En México, el acceso a la salud es un privilegio. El país tiene apenas 1,7 médicos por cada 1.000 habitantes, muy por debajo de los 3,2 que recomienda la Organización para la Cooperación y el Desarrollo Económicos (OCDE). El presupuesto sanitario ronda el 5% del PIB, también lejos del 9% que gastan en promedio los miembros de la OCDE. Existen también grandes diferencias regionales, agravadas por la centralización de recursos y especialistas. 

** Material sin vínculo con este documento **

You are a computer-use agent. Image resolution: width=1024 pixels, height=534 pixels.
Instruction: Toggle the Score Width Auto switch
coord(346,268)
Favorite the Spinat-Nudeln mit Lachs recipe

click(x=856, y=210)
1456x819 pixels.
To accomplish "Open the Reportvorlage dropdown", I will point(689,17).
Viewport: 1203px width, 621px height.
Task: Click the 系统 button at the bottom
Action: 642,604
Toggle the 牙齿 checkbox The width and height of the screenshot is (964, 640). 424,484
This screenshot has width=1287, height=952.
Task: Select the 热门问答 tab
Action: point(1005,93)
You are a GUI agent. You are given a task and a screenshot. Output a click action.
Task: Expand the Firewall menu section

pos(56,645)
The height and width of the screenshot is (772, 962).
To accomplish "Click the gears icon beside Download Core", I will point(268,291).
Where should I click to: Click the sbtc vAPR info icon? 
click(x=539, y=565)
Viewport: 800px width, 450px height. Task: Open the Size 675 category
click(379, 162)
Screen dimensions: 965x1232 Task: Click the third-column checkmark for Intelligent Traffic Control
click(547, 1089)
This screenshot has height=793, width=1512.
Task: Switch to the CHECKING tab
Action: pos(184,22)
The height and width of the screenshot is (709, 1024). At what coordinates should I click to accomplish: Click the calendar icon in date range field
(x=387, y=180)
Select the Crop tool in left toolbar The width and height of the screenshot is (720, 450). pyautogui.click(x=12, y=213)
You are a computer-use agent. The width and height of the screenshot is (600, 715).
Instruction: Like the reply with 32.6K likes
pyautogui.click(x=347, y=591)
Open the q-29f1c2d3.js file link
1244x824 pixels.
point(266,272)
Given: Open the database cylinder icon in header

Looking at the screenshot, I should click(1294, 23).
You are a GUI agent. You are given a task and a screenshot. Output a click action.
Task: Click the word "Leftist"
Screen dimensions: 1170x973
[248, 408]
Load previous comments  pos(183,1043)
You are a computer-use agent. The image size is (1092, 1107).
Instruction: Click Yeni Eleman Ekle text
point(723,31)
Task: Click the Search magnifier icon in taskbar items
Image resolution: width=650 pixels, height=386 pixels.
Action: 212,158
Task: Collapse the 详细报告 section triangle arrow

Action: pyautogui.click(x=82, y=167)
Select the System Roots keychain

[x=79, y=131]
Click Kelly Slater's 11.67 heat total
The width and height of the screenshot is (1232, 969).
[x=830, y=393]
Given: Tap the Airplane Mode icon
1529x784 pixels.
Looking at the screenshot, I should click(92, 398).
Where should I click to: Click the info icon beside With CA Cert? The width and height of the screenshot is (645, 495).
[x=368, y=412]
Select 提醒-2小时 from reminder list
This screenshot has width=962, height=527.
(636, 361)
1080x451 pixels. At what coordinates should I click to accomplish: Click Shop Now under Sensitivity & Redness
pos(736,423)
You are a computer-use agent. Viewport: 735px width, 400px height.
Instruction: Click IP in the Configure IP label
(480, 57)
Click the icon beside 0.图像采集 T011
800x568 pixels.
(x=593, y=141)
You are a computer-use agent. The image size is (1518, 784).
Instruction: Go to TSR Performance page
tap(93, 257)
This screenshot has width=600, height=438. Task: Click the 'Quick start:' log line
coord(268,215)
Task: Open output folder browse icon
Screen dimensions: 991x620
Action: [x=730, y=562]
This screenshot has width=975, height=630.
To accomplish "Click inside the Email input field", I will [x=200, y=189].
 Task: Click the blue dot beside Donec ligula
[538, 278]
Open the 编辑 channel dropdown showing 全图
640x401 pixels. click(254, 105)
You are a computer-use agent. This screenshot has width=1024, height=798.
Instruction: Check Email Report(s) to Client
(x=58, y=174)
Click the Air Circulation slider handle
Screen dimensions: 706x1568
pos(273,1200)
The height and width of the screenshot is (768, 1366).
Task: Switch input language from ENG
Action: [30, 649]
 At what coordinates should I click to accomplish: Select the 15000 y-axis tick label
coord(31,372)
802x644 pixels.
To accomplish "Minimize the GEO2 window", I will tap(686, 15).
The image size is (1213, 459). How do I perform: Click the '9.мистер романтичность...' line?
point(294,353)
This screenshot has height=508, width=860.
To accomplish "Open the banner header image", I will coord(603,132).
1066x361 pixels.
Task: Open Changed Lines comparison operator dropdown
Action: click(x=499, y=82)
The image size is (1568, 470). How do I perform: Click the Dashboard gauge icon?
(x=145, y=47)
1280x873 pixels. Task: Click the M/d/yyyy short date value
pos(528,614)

Las desigualdades entre la población asegurada y la que no tiene seguridad social son palpables. En un país con más de la mitad de los trabajadores en la informalidad, la brecha de atención entre un miembro de las Fuerzas Armadas y una persona sin cobertura es casi tres veces mayor, según datos oficiales. La población rural tiene un acceso a la salud similar a la de países africanos y asiáticos pobres. «Los obstáculos financieros, técnicos y políticos son enormes», advierte Laura Flamand, investigadora del Colegio de México.

Ese fue el contexto que dio lugar al Seguro Popular en 2003.